[start RECORDS SHOWN]
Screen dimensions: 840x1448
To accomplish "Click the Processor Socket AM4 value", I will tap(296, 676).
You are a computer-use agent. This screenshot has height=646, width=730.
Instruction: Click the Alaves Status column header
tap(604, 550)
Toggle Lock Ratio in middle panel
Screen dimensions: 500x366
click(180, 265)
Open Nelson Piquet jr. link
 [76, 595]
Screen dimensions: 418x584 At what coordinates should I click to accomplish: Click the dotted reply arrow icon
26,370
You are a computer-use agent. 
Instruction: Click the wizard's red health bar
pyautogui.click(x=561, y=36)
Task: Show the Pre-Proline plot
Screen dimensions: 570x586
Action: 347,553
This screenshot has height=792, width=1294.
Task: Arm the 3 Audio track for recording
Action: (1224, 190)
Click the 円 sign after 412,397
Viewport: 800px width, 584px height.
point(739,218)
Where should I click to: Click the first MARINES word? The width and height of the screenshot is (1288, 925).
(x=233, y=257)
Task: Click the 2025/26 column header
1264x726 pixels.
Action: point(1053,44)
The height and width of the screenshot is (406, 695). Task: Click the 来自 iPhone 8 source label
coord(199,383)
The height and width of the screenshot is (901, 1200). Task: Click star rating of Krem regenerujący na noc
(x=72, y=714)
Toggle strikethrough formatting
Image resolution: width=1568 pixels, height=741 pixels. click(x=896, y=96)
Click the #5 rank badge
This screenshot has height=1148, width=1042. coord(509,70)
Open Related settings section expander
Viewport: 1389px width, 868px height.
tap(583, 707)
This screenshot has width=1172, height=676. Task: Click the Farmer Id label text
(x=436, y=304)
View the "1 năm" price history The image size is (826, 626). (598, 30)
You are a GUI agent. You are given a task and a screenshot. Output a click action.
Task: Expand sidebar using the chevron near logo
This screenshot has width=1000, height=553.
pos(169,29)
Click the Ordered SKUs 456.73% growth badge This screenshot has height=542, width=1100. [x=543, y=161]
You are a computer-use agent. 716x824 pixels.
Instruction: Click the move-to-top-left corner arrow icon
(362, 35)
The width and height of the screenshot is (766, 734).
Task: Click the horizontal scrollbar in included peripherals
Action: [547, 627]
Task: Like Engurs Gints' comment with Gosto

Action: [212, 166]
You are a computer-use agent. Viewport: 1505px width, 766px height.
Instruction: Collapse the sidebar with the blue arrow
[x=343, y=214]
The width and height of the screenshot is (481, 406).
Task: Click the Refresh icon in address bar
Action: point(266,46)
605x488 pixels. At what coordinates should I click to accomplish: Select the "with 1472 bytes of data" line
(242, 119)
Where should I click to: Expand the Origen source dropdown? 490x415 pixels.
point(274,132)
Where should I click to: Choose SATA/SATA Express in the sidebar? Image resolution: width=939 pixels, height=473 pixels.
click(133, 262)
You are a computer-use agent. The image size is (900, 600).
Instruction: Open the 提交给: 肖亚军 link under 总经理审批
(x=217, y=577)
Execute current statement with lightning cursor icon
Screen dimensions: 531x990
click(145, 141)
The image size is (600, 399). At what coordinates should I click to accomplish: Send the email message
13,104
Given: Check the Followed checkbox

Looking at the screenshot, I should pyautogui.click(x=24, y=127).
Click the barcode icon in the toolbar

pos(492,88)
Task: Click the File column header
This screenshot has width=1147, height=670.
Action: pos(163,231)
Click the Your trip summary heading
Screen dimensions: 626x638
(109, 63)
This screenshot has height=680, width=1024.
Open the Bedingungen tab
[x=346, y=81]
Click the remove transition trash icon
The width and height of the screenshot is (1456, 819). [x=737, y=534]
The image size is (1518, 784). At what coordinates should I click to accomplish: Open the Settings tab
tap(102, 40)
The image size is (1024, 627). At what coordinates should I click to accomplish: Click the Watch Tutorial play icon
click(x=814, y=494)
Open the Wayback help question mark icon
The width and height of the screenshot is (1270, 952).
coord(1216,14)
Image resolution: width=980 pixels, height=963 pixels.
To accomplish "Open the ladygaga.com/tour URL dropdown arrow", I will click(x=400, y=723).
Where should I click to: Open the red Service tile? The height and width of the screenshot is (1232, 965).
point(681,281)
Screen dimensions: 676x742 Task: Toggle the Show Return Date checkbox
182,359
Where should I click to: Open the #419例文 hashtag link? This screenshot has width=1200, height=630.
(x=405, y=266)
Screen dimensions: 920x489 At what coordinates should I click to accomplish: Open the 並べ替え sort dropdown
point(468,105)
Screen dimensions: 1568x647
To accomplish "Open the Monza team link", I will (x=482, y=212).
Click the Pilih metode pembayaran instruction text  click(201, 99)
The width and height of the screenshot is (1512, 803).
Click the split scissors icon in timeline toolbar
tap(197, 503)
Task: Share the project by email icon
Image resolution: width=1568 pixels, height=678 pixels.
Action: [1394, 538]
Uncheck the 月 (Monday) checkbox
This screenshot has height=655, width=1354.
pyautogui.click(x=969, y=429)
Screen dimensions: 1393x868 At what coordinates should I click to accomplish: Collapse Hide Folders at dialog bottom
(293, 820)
[end RECORDS SHOWN]
DIRECTIONS FOR THIS TASK
In the data, starting with the line that contains "Click the #5 rank badge" and going on through the line that contains "626). (598, 30)", with both lines included, change "section expander" to "section toggle". Give back only those lines, with nothing else altered.

ANSWER BELOW
Click the #5 rank badge
This screenshot has height=1148, width=1042. coord(509,70)
Open Related settings section toggle
Viewport: 1389px width, 868px height.
tap(583, 707)
This screenshot has width=1172, height=676. Task: Click the Farmer Id label text
(x=436, y=304)
View the "1 năm" price history The image size is (826, 626). (598, 30)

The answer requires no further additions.